Extract the lines of the listing below starting at the line that contains "The image size is (502, 282)." and ending at the line that contains "pyautogui.click(x=25, y=9)", and reproduce them word for word with nothing else.

━━ INPUT FOR THIS TASK

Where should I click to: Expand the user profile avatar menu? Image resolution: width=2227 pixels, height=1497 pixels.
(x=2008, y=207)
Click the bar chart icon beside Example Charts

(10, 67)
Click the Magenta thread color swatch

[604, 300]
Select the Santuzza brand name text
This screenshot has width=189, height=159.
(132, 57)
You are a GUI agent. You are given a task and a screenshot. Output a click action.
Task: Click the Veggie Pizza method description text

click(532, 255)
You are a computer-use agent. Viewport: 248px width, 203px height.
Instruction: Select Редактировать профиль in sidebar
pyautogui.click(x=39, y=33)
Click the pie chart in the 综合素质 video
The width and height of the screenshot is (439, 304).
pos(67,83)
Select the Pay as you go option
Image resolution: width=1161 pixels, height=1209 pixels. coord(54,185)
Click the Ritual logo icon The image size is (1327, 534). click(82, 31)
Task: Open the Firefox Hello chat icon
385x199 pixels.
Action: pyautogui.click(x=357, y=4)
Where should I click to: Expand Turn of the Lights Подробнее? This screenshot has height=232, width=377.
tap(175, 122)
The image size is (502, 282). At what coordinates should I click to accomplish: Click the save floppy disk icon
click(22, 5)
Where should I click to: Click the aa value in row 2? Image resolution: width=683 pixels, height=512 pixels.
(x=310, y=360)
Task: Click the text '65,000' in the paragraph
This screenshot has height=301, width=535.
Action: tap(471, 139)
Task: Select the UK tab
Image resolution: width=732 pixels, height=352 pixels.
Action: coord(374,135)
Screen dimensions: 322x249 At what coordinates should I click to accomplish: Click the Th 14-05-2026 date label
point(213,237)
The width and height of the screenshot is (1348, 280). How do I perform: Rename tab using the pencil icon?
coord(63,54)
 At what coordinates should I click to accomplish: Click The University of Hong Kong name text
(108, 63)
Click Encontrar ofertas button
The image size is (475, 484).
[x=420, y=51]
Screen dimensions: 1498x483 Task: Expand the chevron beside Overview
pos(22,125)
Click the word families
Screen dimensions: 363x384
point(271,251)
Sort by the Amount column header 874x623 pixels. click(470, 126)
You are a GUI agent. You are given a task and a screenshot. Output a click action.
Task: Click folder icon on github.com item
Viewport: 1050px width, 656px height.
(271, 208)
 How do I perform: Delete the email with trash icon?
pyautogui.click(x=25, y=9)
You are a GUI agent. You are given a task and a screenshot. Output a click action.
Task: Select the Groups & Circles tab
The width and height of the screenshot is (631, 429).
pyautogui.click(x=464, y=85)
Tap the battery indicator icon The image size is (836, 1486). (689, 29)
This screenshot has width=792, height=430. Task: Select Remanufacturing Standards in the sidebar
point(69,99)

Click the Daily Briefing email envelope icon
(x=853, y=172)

━━━━

**RESPONSE TO THIS TASK:**
The image size is (502, 282). At what coordinates should I click to accomplish: Click the save floppy disk icon
click(22, 5)
Where should I click to: Click the aa value in row 2? Image resolution: width=683 pixels, height=512 pixels.
(x=310, y=360)
Task: Click the text '65,000' in the paragraph
This screenshot has height=301, width=535.
Action: tap(471, 139)
Task: Select the UK tab
Image resolution: width=732 pixels, height=352 pixels.
Action: coord(374,135)
Screen dimensions: 322x249 At what coordinates should I click to accomplish: Click the Th 14-05-2026 date label
point(213,237)
The width and height of the screenshot is (1348, 280). How do I perform: Rename tab using the pencil icon?
coord(63,54)
 At what coordinates should I click to accomplish: Click The University of Hong Kong name text
(108, 63)
Click Encontrar ofertas button
The image size is (475, 484).
[x=420, y=51]
Screen dimensions: 1498x483 Task: Expand the chevron beside Overview
pos(22,125)
Click the word families
Screen dimensions: 363x384
point(271,251)
Sort by the Amount column header 874x623 pixels. click(470, 126)
You are a GUI agent. You are given a task and a screenshot. Output a click action.
Task: Click folder icon on github.com item
Viewport: 1050px width, 656px height.
(271, 208)
 How do I perform: Delete the email with trash icon?
pyautogui.click(x=25, y=9)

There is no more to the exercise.